Supreme Court’s Stance on appointment by an ineligible person
The Supreme Court issued the first authoritative decision on the nomination of an arbitrator by an ineligible individual in TRF Limited vs. Energo Engineering Pvt. Ltd... The court had to decide whether a person who was disqualified from nominating an arbitrator under Section 12(5) was also ineligible to nominate an arbitrator. Using the maxim qui facit per alium facit per se, i.e., what one does through another is done by oneself, or, as the court elucidated, what cannot be done immediately may not be done indirectly by involving another outside the prohibited area, the court reached a positive conclusion and held that once an arbitrator has become ineligible by operation of law, he cannot nominate another as an arbitrator. If an ineligible individual is permitted to choose an arbitrator, he will conduct the arbitration proceedings on his own.
In the case of Central Organization for Railway Electrification vs. M/s ECI-SPIC-SMO-MCML (JV), the Supreme Court contradicted itself, upholding the competence of the Railways to select an Arbitral Tribunal unilaterally.
After that, very recently in the case of Union of India vs. Tantia Constructions Limited, Following that, in the case of Union of India vs.
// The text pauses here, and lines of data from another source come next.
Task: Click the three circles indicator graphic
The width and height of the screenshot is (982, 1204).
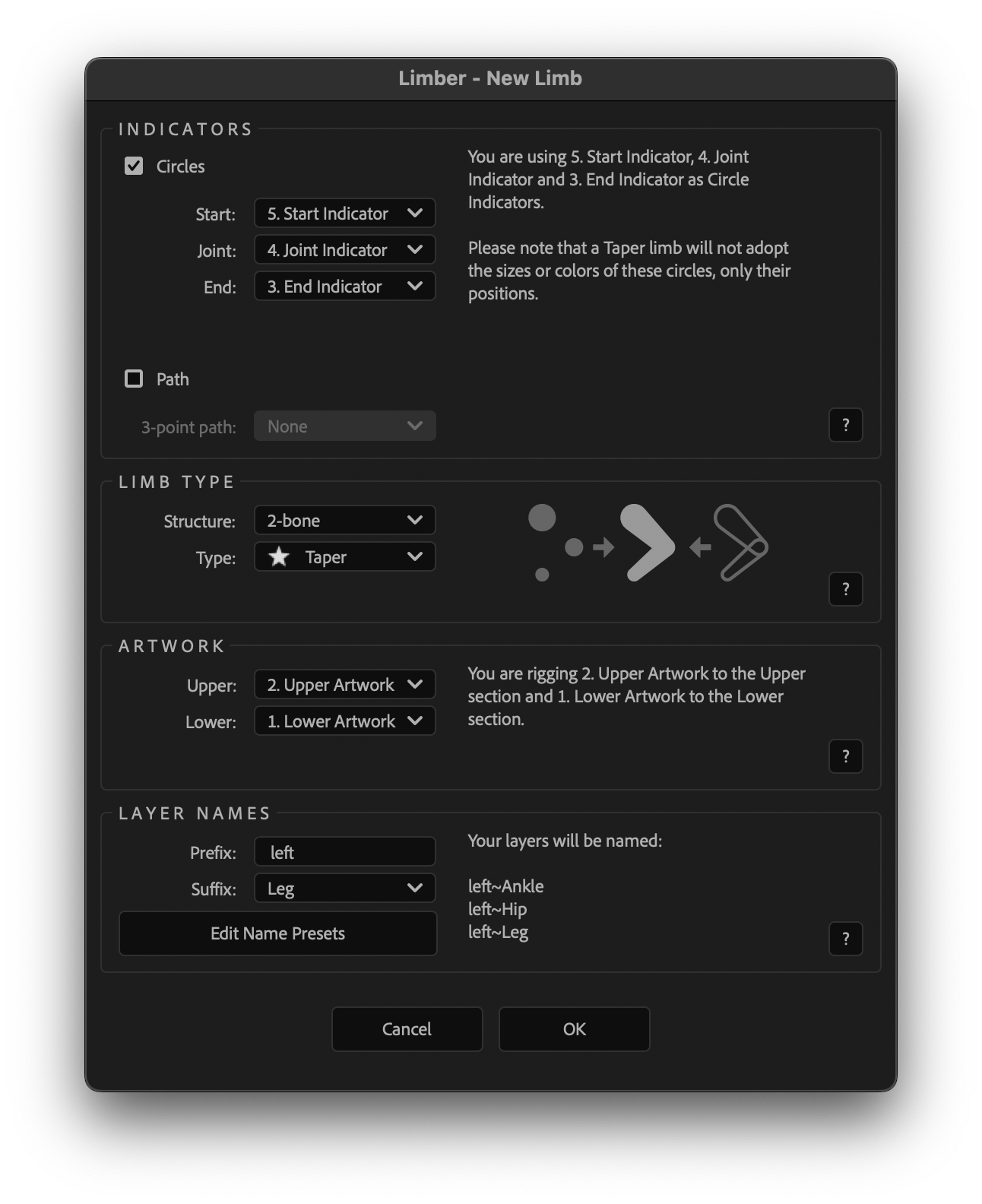Action: (553, 543)
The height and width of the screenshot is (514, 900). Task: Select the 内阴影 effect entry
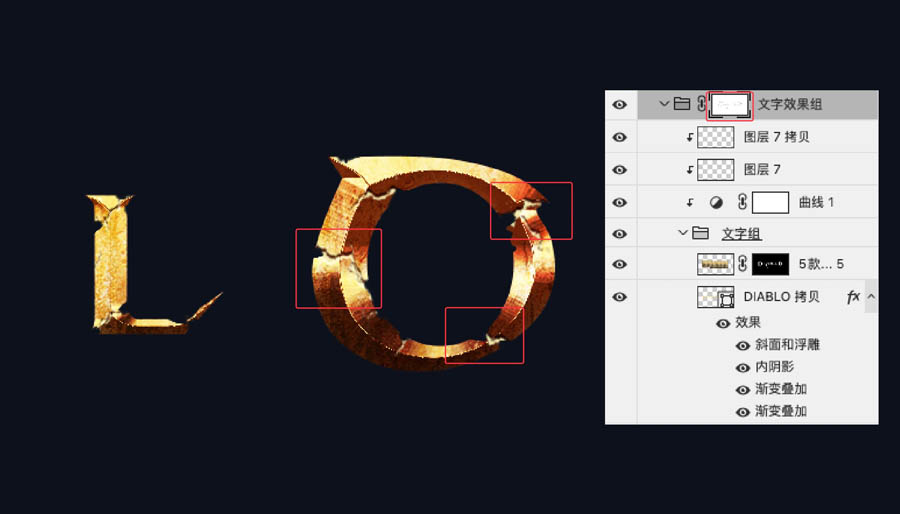[775, 367]
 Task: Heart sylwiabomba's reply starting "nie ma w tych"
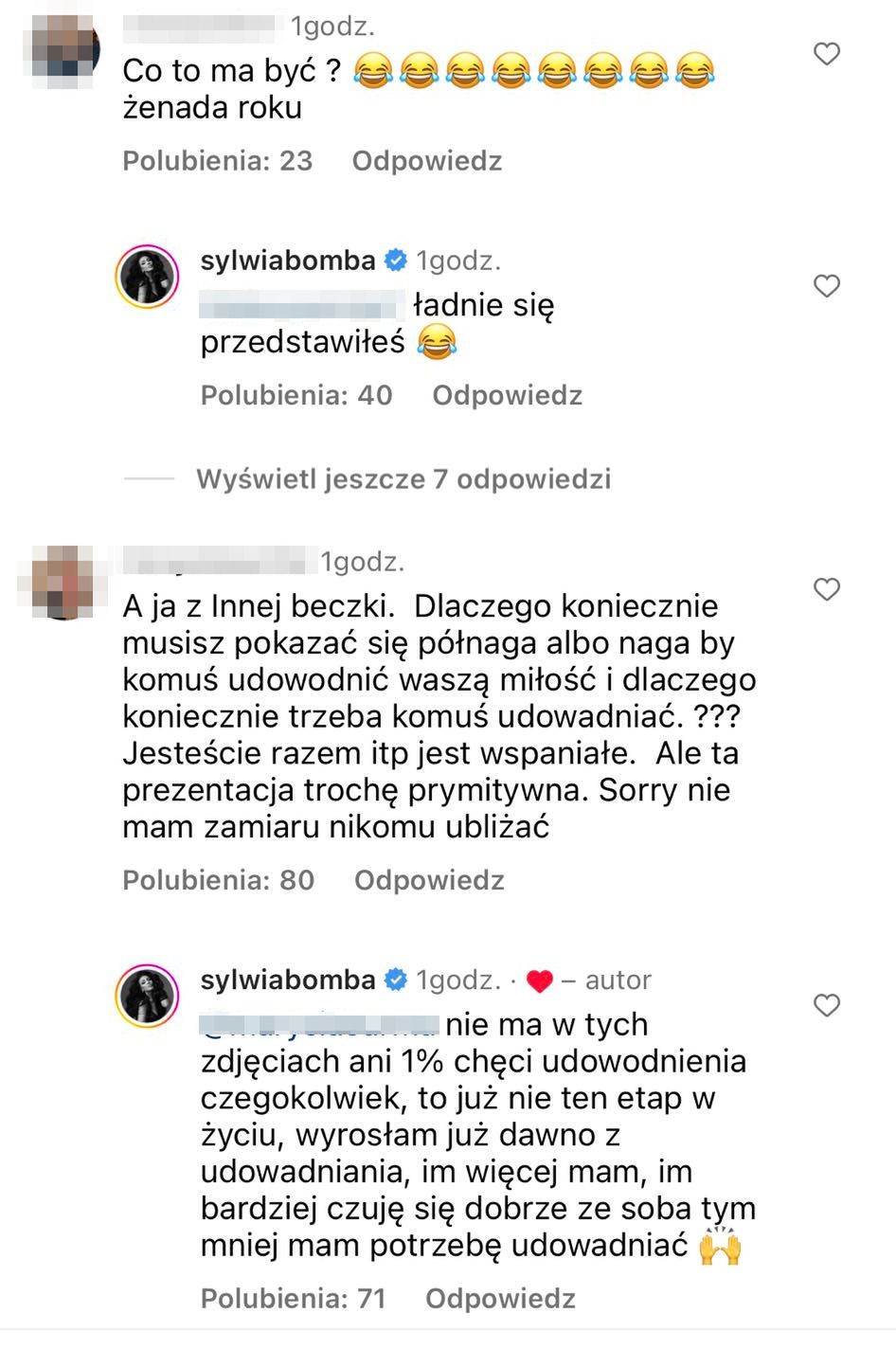[827, 1005]
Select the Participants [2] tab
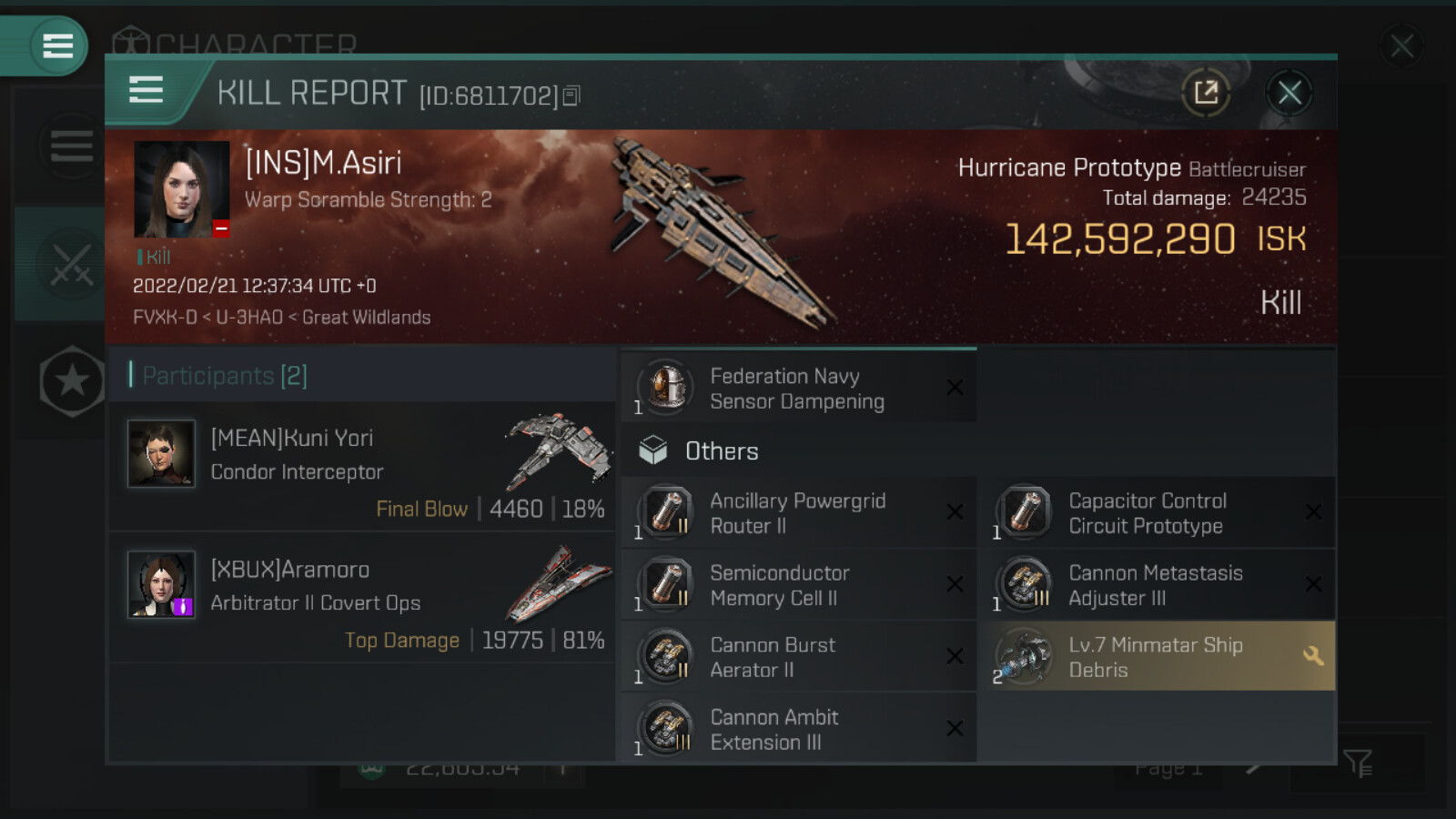The height and width of the screenshot is (819, 1456). (x=225, y=375)
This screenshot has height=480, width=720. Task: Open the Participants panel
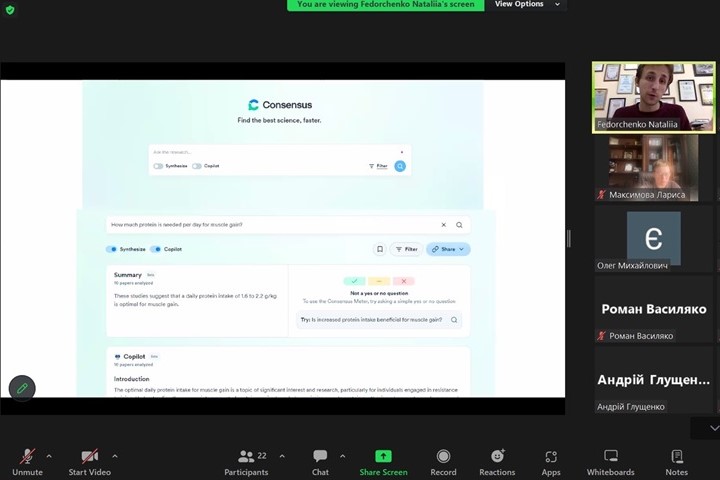[x=246, y=456]
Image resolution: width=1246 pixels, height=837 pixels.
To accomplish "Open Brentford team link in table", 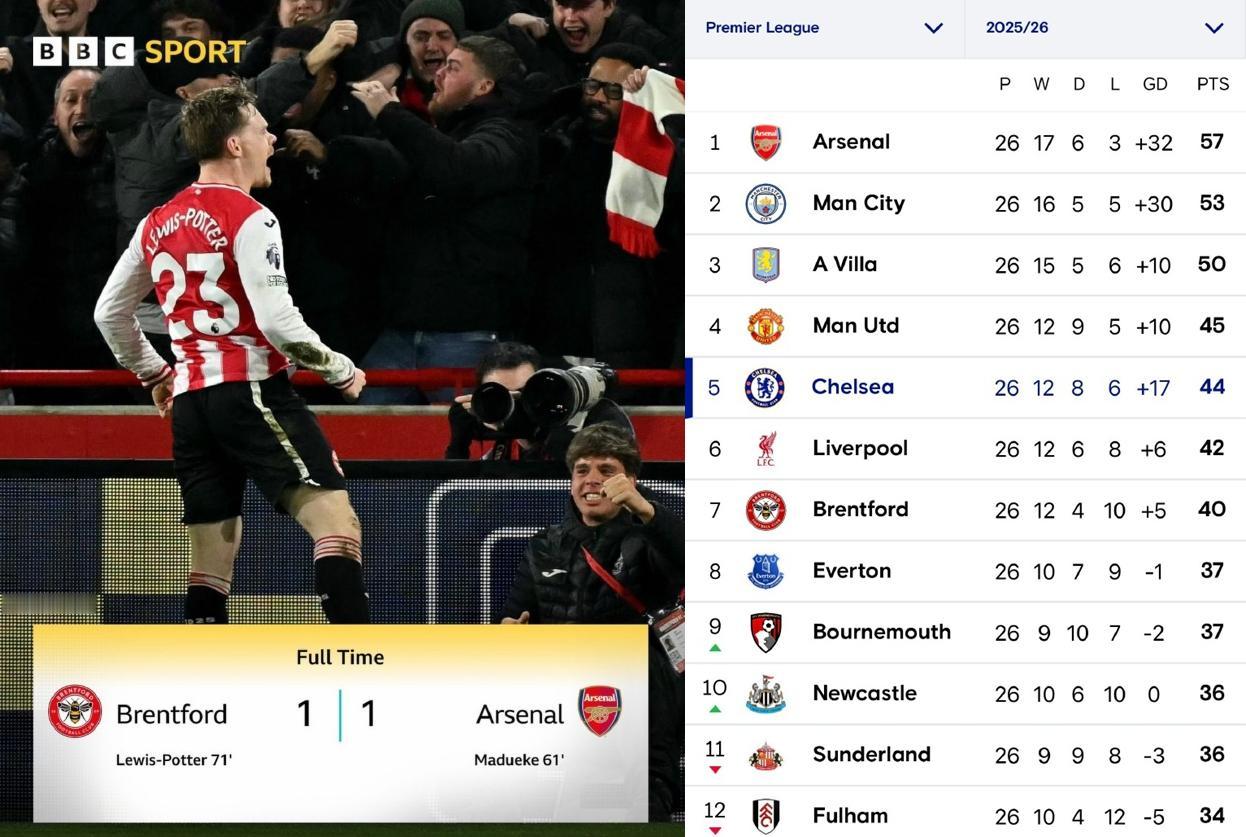I will (x=860, y=509).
Tantia Constructions Limited, the apex court disagreed with the decision of Central Organization for Railway Electrification vs. M/s ECI-SPIC-SMO-MCML (JV), reasoning that once the appointing authority is incapacitated from referring the matter to arbitration, it does not follow that it can still refer the matter to arbitration despite the incapacity it can still make valid appointments depending on the facts of the case. The court has now referred the issue to a larger bench. However, the larger bench has not been constituted as of now.
The Supreme Court has essentially introduced another ineligibility condition to the already overburdened Seventh Schedule with these decisions. The current Indian attitude on the nomination of an arbitrator by an ineligible individual is unclear.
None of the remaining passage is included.